Essay by Tallulah Ainsworth for Contextualising Practice
Building a person is no easy task. There are many parts of a human being that all intersect with one another, and are incredibly delicate and prone to failure (Gray 1858). It is an undertaking that I would only recommend to the most skilled of craftspersons.
This essay will explore the body I built in my work Anatomy 2 (2024) for my exhibition Pack Mentality at Testing Grounds Emporium. Through her, and what I call the ‘fantastical-medicalism’ of my practice, I will explore how Magical Realism helped me accept my lack of understanding of my own body through art, and how when you feel disconnected from your body, or struggle to show externally something that feels so internal, the surreal can be an invaluable vehicle of communicating that trauma. Everyone, everywhere, will get very sick one day, and when you become a citizen of what Susan Sontag deems the “Kingdom of the sick”, it often feels as though no one has ever understood. Then, you must build your body again from the ground up.
Lungs (and Magical Realism)
These are one of the most important parts of a person. You’ll definitely need these in your creation. It is key that they stay completely empty, if they fill up they turn sour and begin to malfunction. Any, and all, materials must stay out of there, all slimes, goo’s- even smoke or vapour. They are the dead space of the body.

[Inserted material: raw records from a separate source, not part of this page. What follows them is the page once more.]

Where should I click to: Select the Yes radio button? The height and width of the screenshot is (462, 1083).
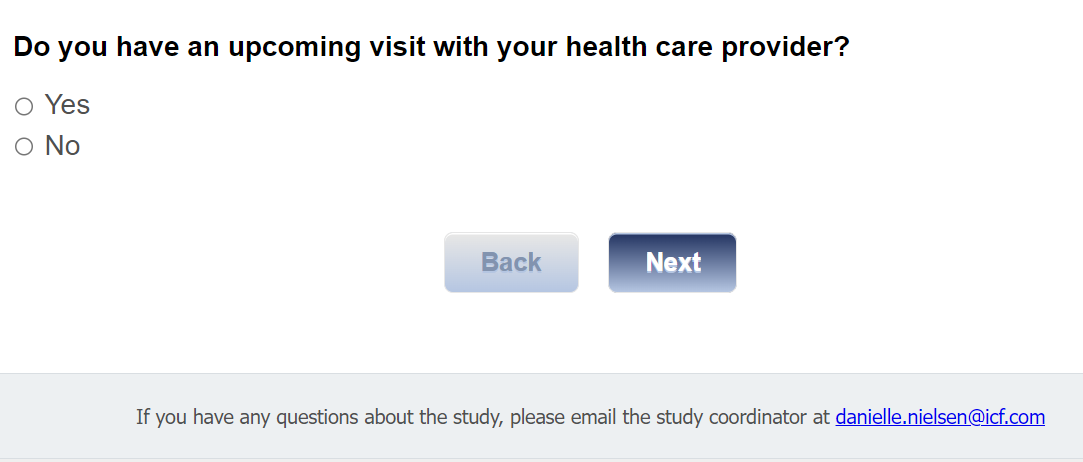[x=24, y=106]

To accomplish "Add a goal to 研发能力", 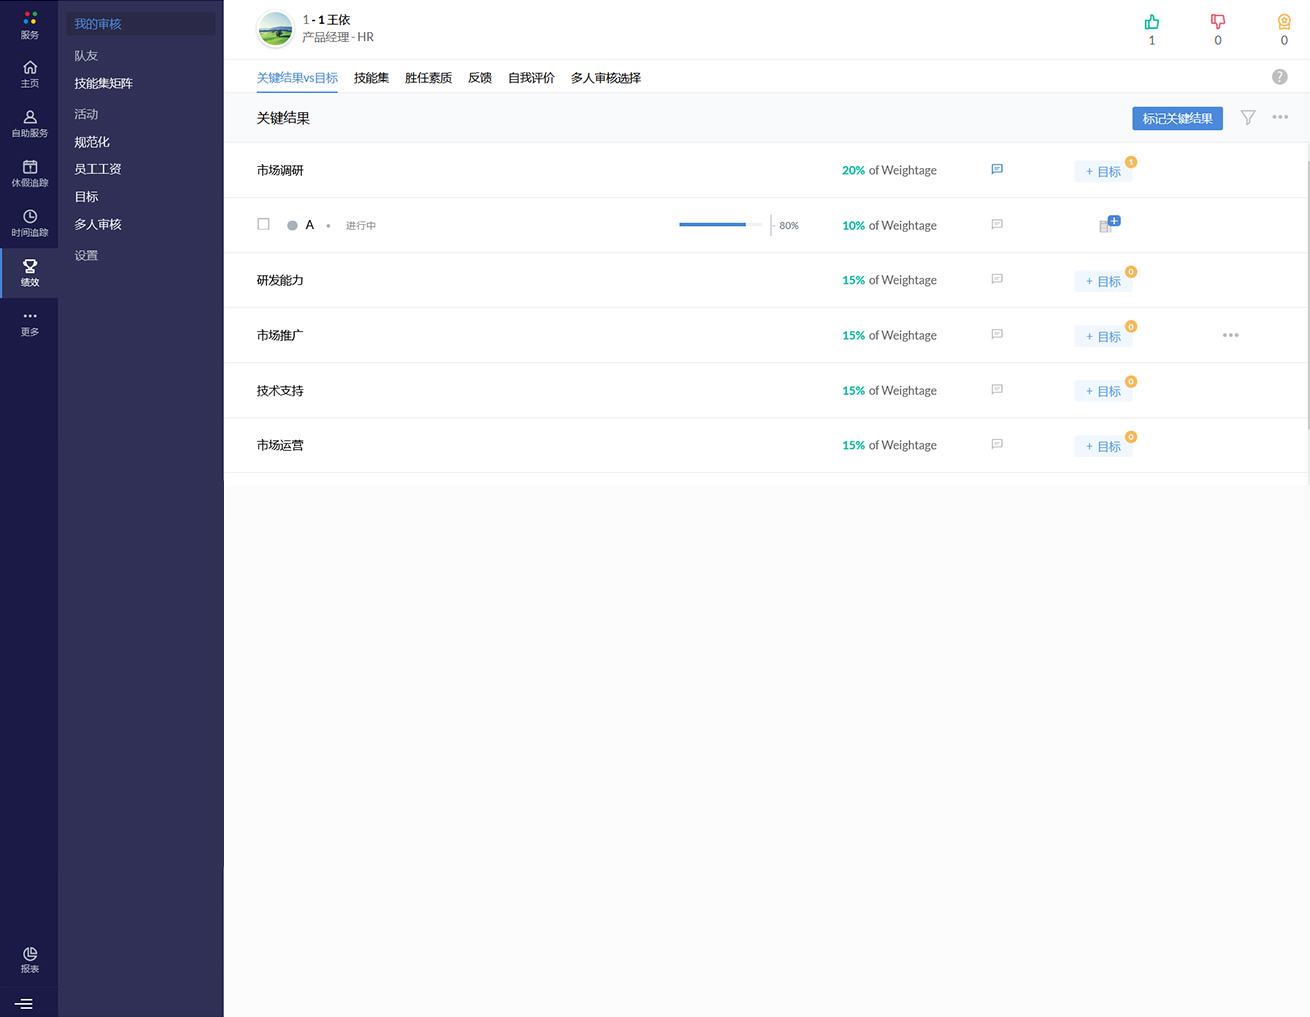I will pyautogui.click(x=1103, y=282).
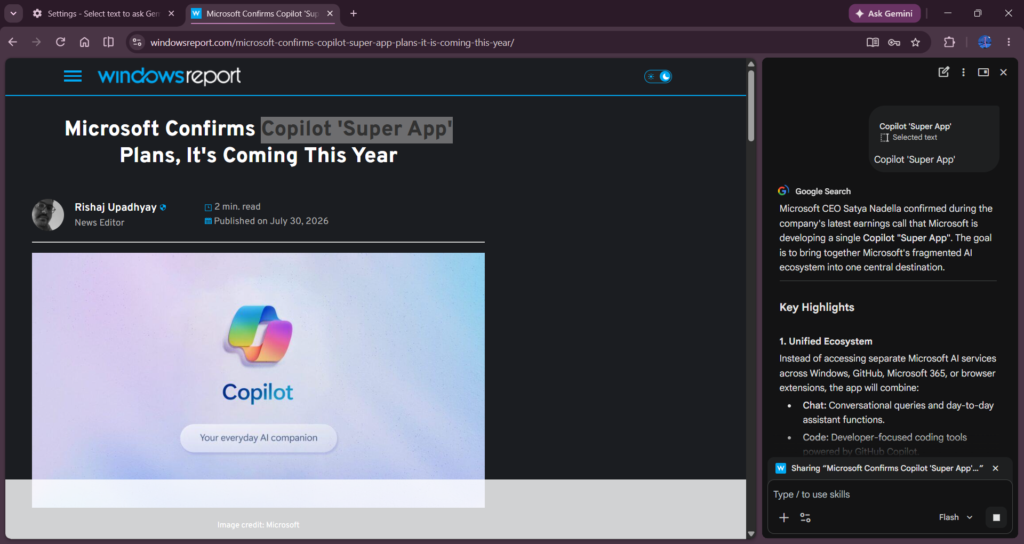Start a new chat in Gemini panel
The height and width of the screenshot is (544, 1024).
(x=943, y=72)
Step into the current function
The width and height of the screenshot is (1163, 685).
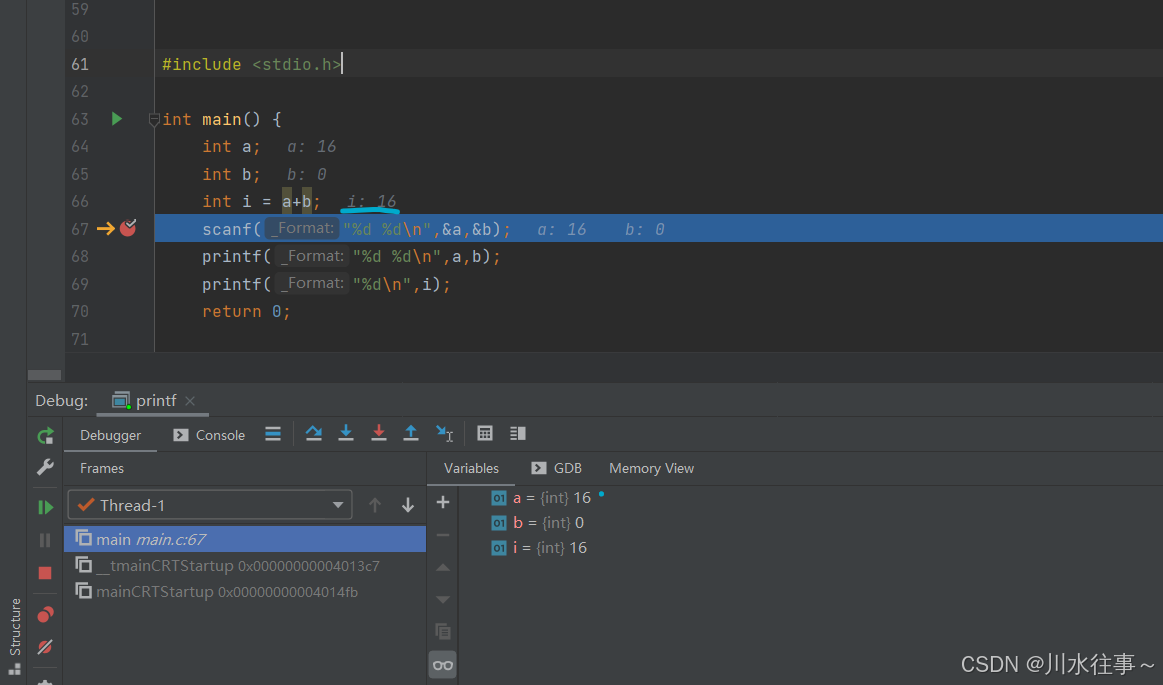[346, 433]
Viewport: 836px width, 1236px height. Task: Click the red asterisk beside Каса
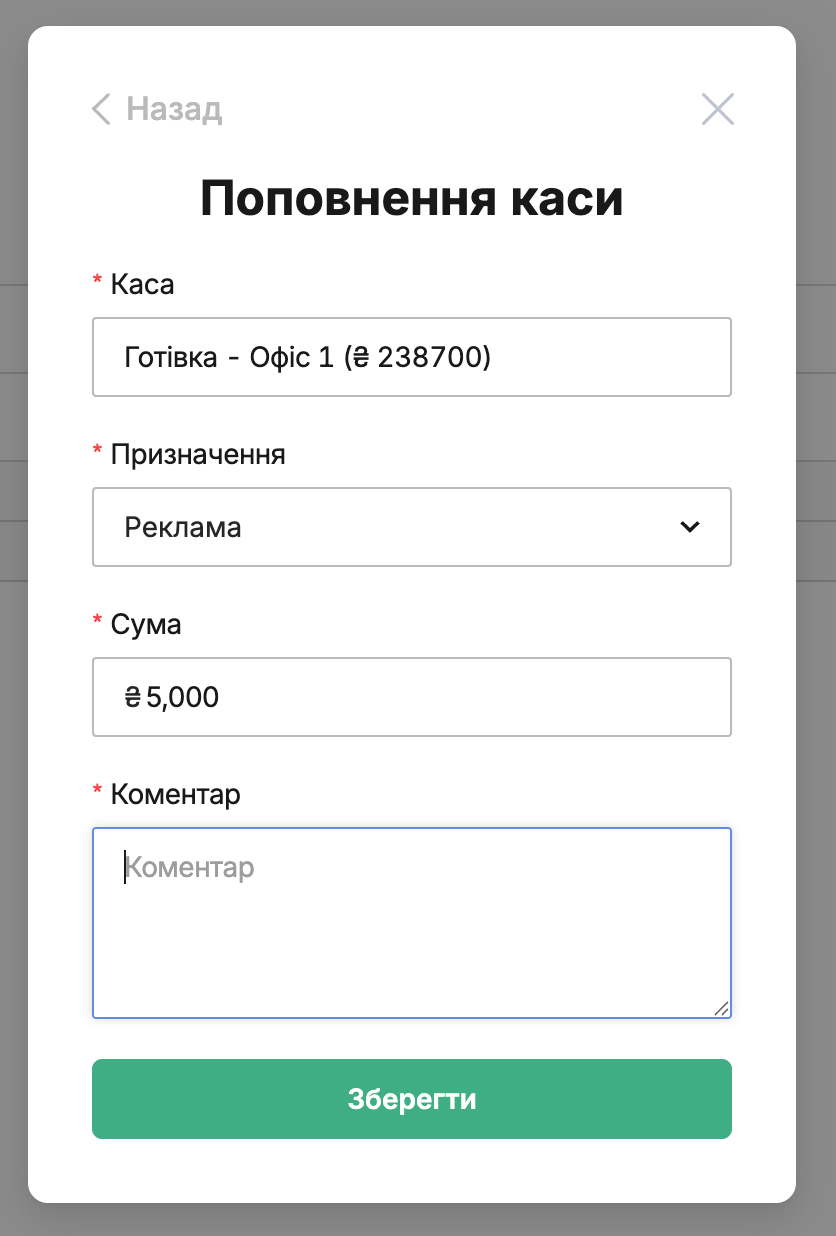(x=97, y=282)
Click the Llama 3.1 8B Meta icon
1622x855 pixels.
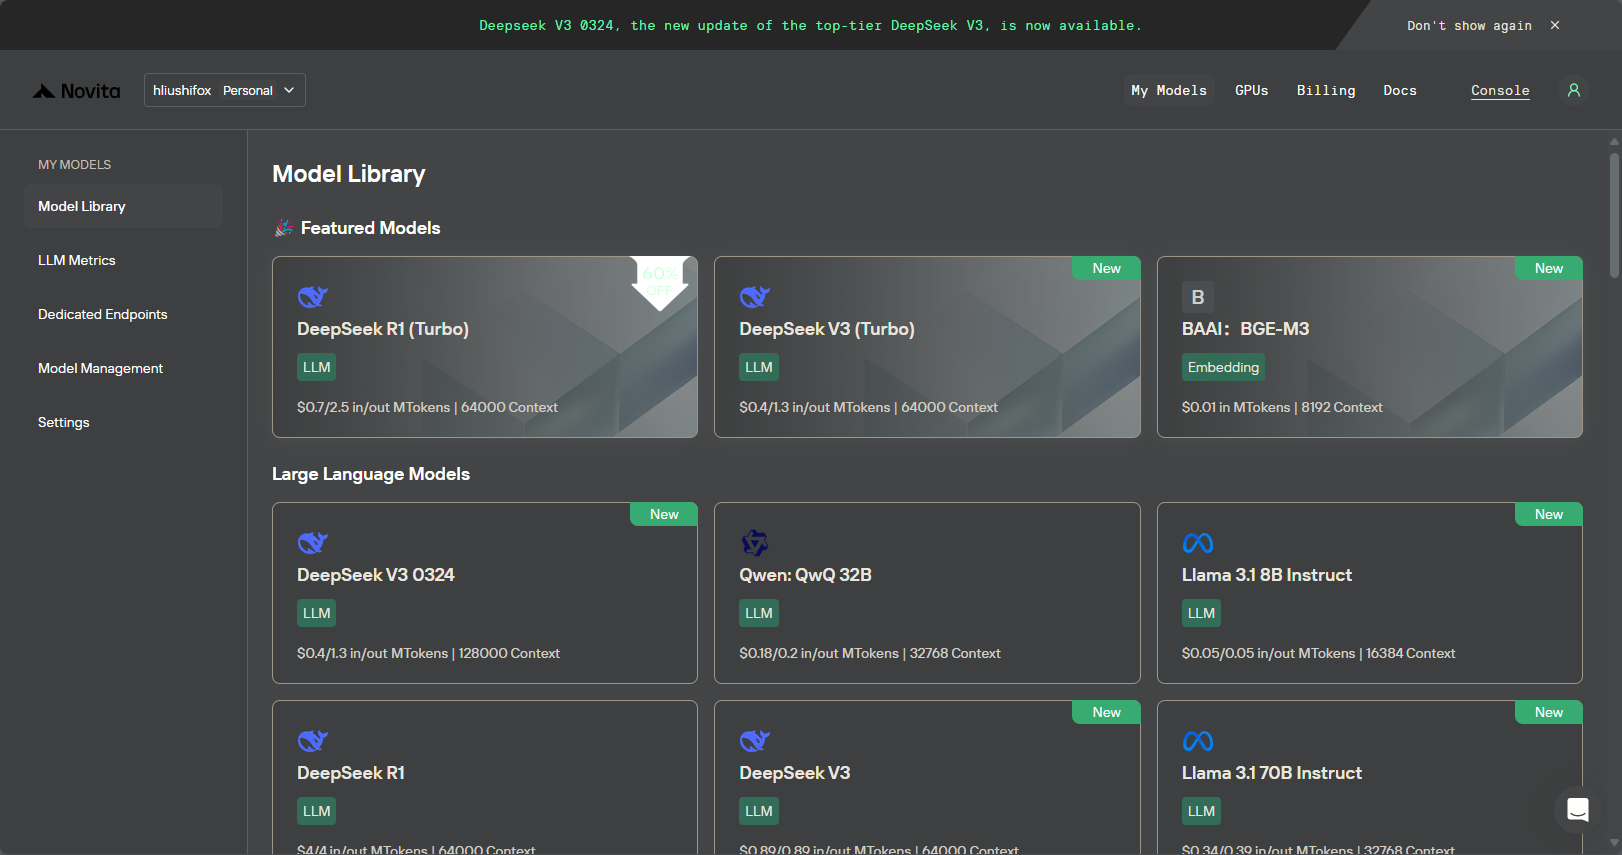1198,543
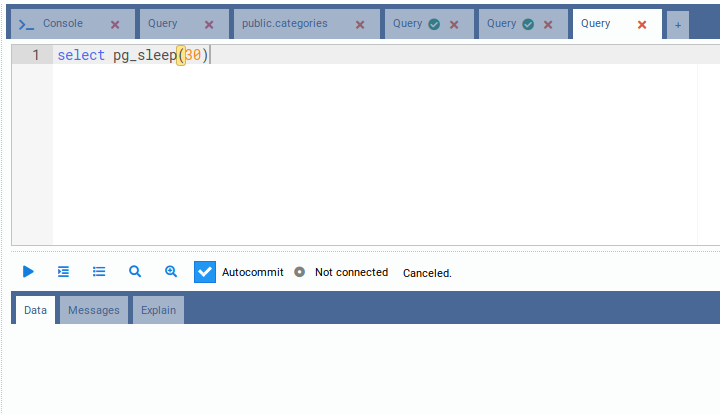This screenshot has height=414, width=720.
Task: Switch to the public.categories tab
Action: click(285, 24)
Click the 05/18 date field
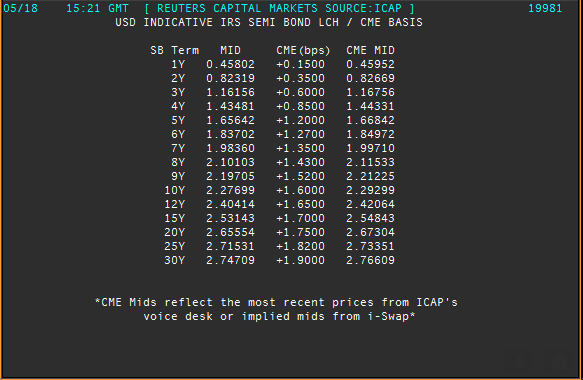Screen dimensions: 583x380 click(x=20, y=8)
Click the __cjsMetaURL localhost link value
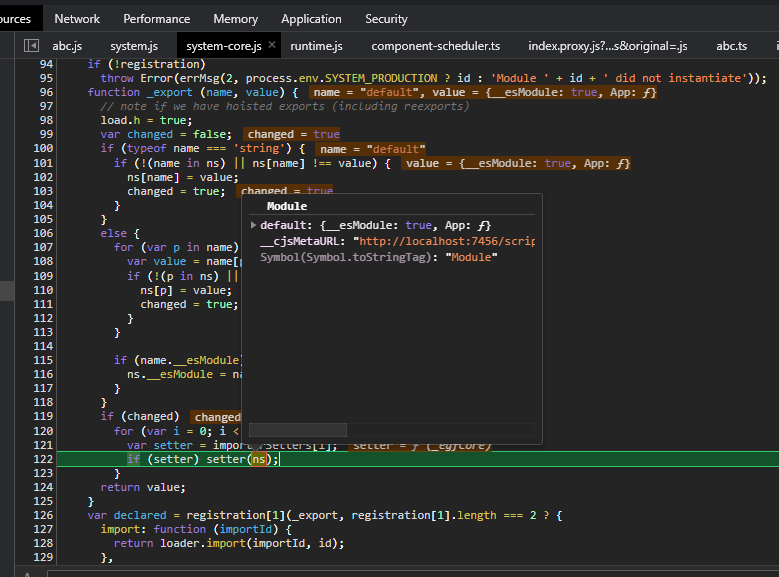The width and height of the screenshot is (779, 577). click(x=447, y=241)
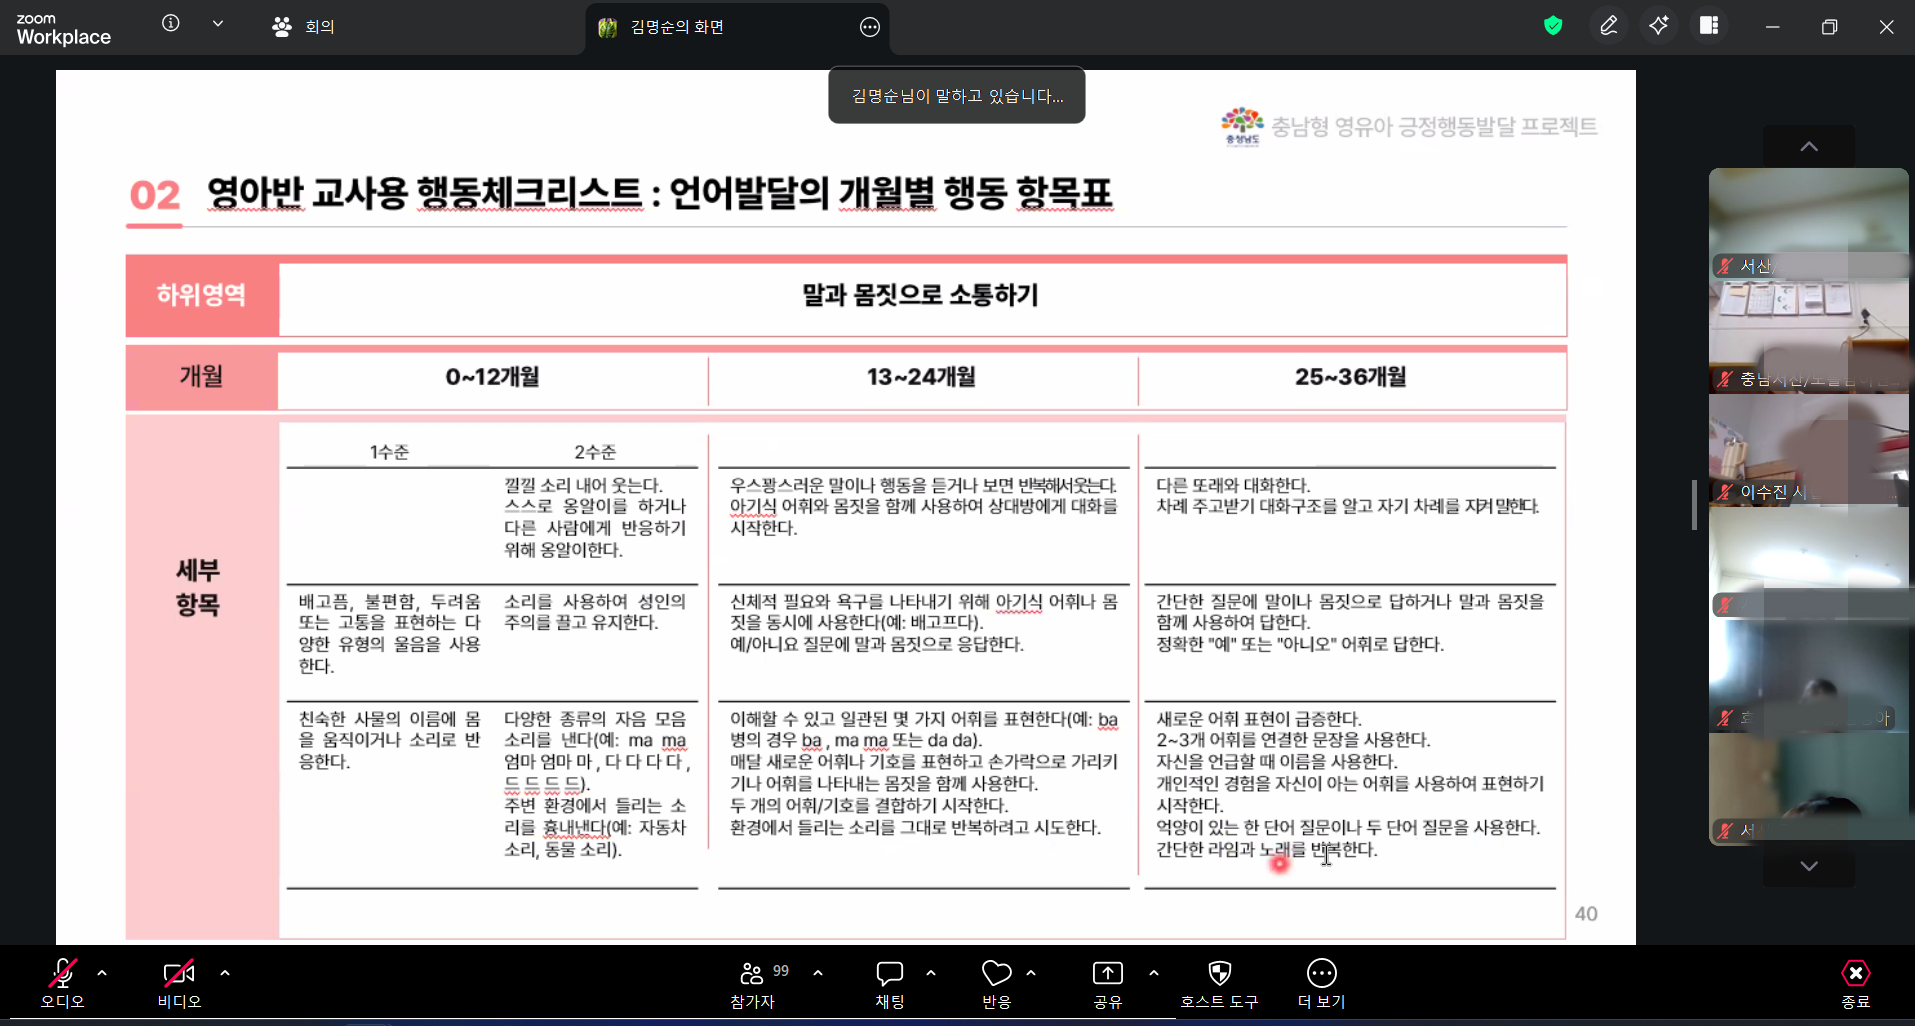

Influential Art and Literature professor Wendy Faris defines Magical Realism as a mode of art that “combines realism and the fantastic so that the marvellous seems to grow organically within the ordinary, blurring the distinction between them” (Faris 2004). I believe this offers a unique lens through which to express traumatic events that can feel surreal and difficult to articulate. This genre, characterised by its integration of fantastical elements into everyday life, rather than the “high fantasy” settings that exist entirely in a different realm, normalises the idea of the supernatural coexisting naturally with the real world (Weschler 1985). It is much more prevalent in literature – particularly Latin American literature – than in visual art. However, the term was coined by German art writer Franz Roh in his book Magischer Realismus (Roh 1925) to refer to a newforming photographic style. Whether it be in photography, painting, literature or film, Magical Realism is deeply intertwined with the depiction of trauma (Roland 2015). The genre’s ability to disrupt linear time and incorporate the surreal makes it an ideal tool for portraying extreme events. Whether shared by communities or endured individually, events that feel so incomprehensible they must be separated from the everyday world (Weschler 1985). Often it is utilised in relation to collective events, such as war, civil unrest, colonialism and political oppression (see Shahid Abdullah 2020; Sherratt-Bado 2018). However, my argument lies in its effectiveness at conveying the smaller and more personal medical trauma. By employing Magical Realism, my work can convey the depersonalised and elusive nature of traumatic memories, providing a medium that captures the emotional and psychological complexities of such events, making the intangible aspects of these experiences more accessible and resonant.
Guts (and my practice)
A person needs food to be powered, you don’t have to worry about this yet though. Just make sure you add 10 to 500 ft of guts into the lower abdomen as a way of processing the fuel. You don’t have to be delicate with these, just stuff them in wherever they fit. Tangling is fine, but make sure to unpick any knots, if there isn’t a clear path all the way through the entire body it causes problems. Don’t be afraid to add more tubing if necessary.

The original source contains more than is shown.